Hacker News new | ask | show | jobs
by tevon 775 days ago
This is wild.

And somehow at the end of this he comes to the conclusion that software engineers need a union? We're on of the highest paid, most flexible professions ever.

It seems like the thing missing here is the simple fact that engineers DO have significant bargaining power already, and have CHOSEN to use standardized solutions because they are good, well supported, and have wonderful communities of helpful people.

What happened to this guy? Seems incredibly bitter.

2 comments

> engineers DO have significant bargaining power already, and have CHOSEN to use standardized solutions because they are good, well supported, and have wonderful communities of helpful people

How much is this actually true, though? It's probably true in small companies where the engineers might also be the technical managers. But is it true in a large company where management might have little or no technical expertise at all, but still insist on making technical decisions?

I don't even know what the writer thinks a union is going to do.

"No react, that's too much labour arbitrage!" ?

> I don't even know what the writer thinks a union is going to do.

As I read it, the writer thinks that a union can somehow bargain with management to get different technical tools adopted that will not commoditize developers.

I don't agree with him because the incentives pushing management to commoditize developers are real business incentives. Management doesn't care about technical quality per se; it only cares about technical quality that makes a difference in how much customers will pay. And customers don't care what technologies you use for your app under the hood; they only care about whether it does what they want. If management can make the app do what customers want using interns pulling code from ChatGPT and tweaking it until it stops crashing, at a fraction of the cost of actual expert software developers, that's what management will do.

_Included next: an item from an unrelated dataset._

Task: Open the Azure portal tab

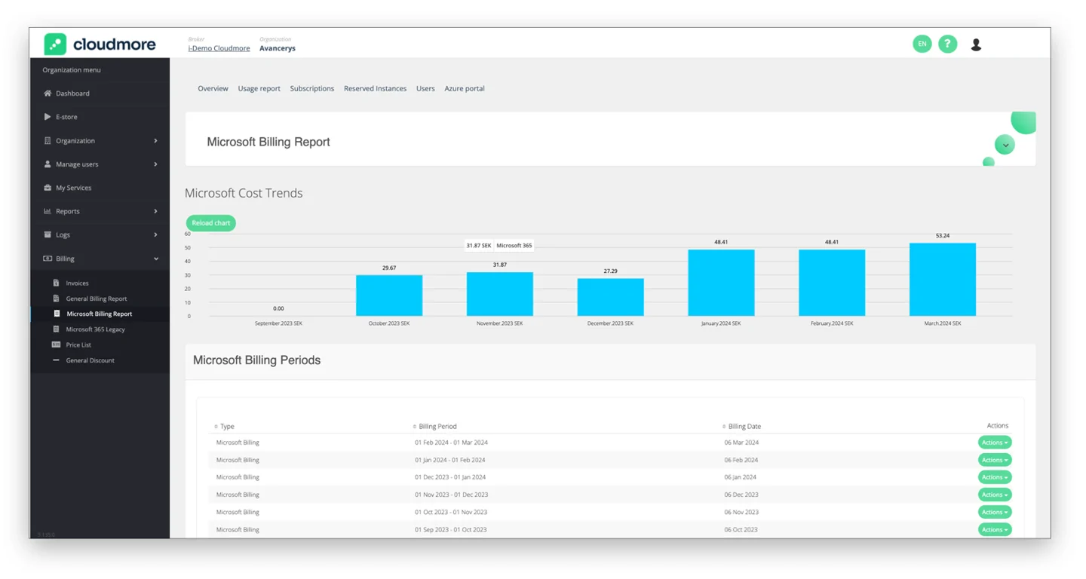Action: click(x=465, y=88)
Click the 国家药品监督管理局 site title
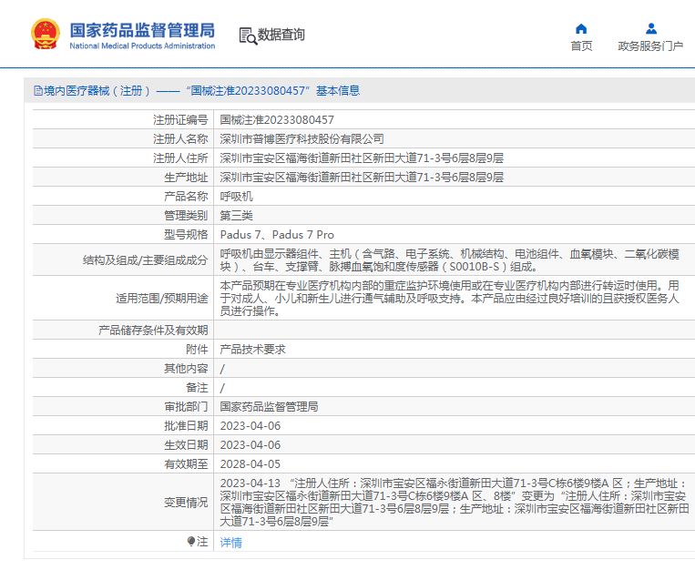This screenshot has width=695, height=570. tap(142, 30)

Developers having a union doesn't change any of that, and if the union succeeds in keeping management in that particular company from using interns and ChatGPT, that just means that company will be out-competed in the market by some other company that doesn't have a developers' union and can give the customer a lower price. The only way for developers to break that cycle is to take on the business risk themselves and start their own developer-owned company that succeeds in the market by leveraging the developers' expertise to provide cheaper solutions to the customers' needs.